Il dit, et de son sceptre il le frappe sur le dos. Thersite s’incline, des larmes abondantes coulent de ses yeux ; et, par le poids du sceptre d’or, une tumeur sanglante s’élève sur ses épaules. Tremblant, il s’assied ; et, souffrant une vive douleur, sur son visage hideux il essuie ses larmes.
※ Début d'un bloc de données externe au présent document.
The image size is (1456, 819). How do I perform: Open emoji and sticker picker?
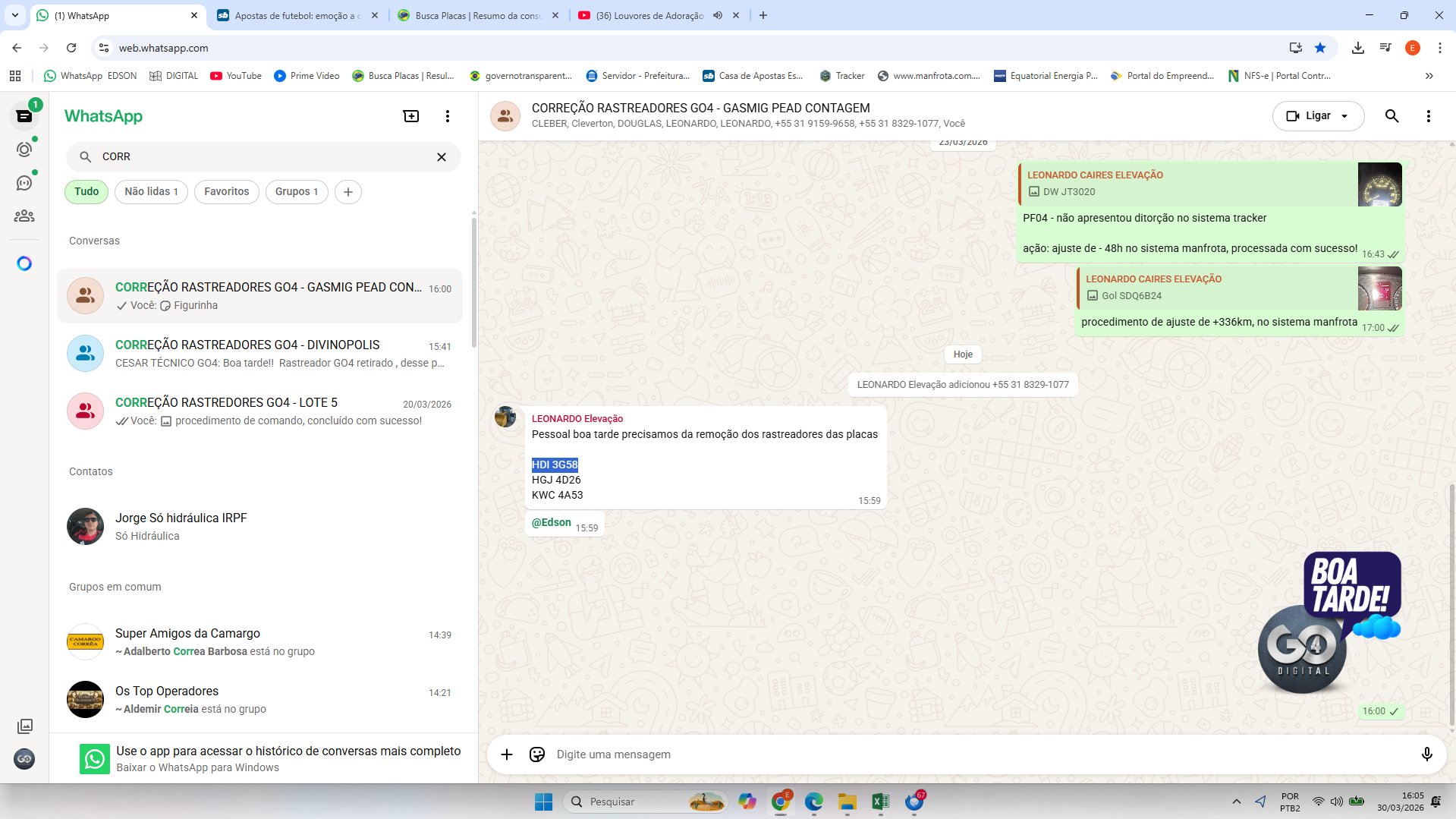tap(537, 754)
Malgré leurs peines, les Grecs sourient à cette vue ; ils se regardent entre eux, et s’écrient :

« O dieux ! Ulysse à déjà fait mille actions éclatantes, il s’est distingué dans le conseil, il a brillé dans les combats ; mais ce qu’il vient d’accomplir au milieu des Grecs est encore préférable : il a réprimé l’audace de ce harangueur factieux, qui sans doute n’osera plus, poussé par son insolence, adresser aux chefs ses discours outrageants. »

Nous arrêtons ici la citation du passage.